I happened to witness the very moment he ruptured the radio fence. He became highly animated in the cabin of the digger and, while I can’t lip-read, I surmised his monosyllabic utterance began with an ‘F…!’
I howled with tears… well, no, not really. I took it surprisingly well. The wolf would have been thrilled, had he realised his prison walls had been felled.
Trust and Safety (and a Little Luck)
I set about fixing the snapped wire, securing the weak spot against future ruptures. It took some time — all the while as the digger danced around me. Trust is… a human with no hard hat crouched inches from a working digger.
I used to write about health and safety. Apparently, I’ve moved into research.

I trusted this guy — literally with my life and limb.
‘Are you happy?’ he asked when my repair was done.
‘I’m happy,’ I declared, the wire fixed, the radio fence restored. Sorry, Paddy.
The job took two days.
A Good Three Days’ Work
Next day — Wednesday — I’d planned a restful one, preparing for a Toastmasters contest that evening. But then I got a message from the professional hedge cutter, saying he could come that day.

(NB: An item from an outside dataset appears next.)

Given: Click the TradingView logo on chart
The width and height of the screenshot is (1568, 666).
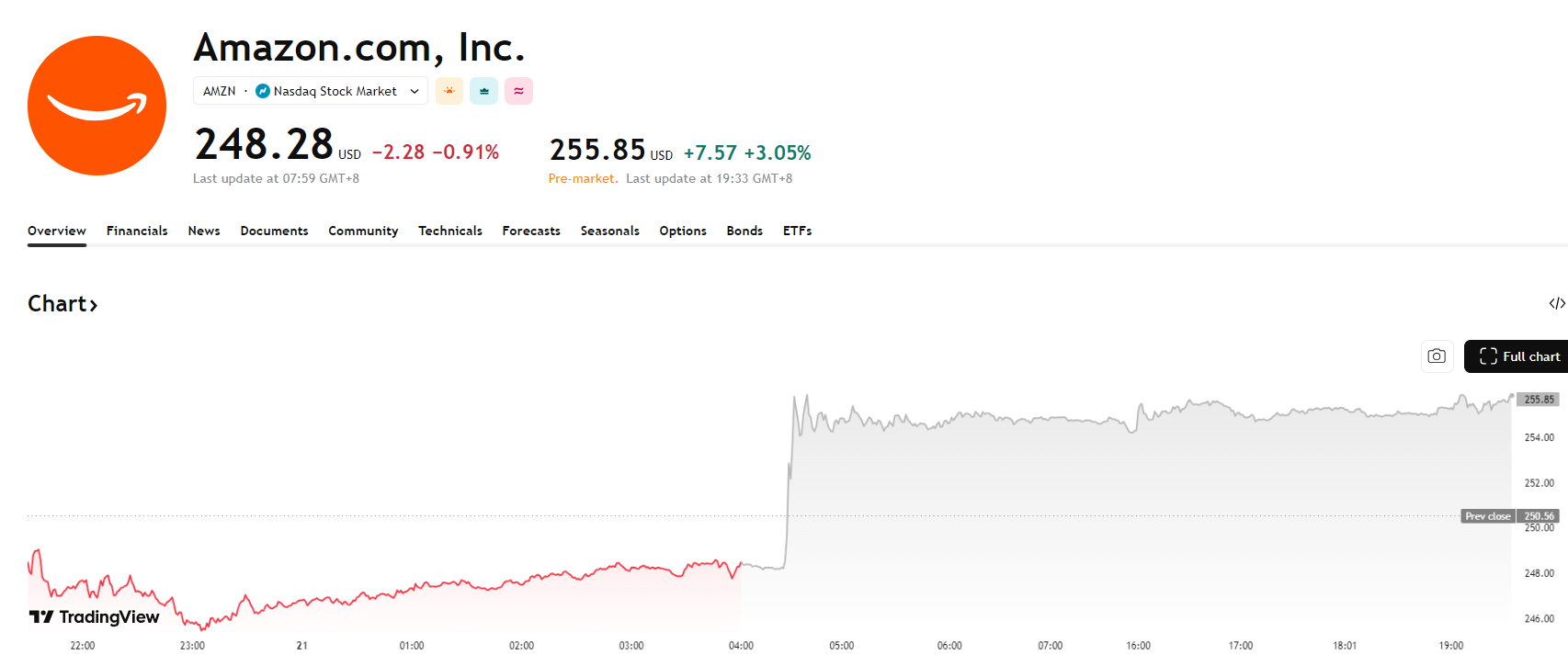Looking at the screenshot, I should click(95, 617).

I was exhausted before we began. But we worked together all day, got the job done — and that evening I washed, dressed, and competed in my club’s online contest.
I won.
Happy days,
Joe
Joe Armstrong’s acclaimed first memoir In My Gut, I Don’t Believe is available on Amazon in Kindle, Paperback, Hardback and Audible editions. His second memoir Saved by a Woman is available on Amazon in Kindle, Paperback, and Hardback editions.






Happy days indeed!
Lovely, light, amusing writing. I love the picture of the man with the broken wire. The stuff about Paddy reminded me of past pets. When we were kids, we had a tortoise that frequently escaped its chicken wire enclosure. (In those days, it was acceptable to keep a tortoise in the garden in summer and hibernate it in a straw-lined box in the garage over winter.) It's amazing how far a slow but determined tortoise can get!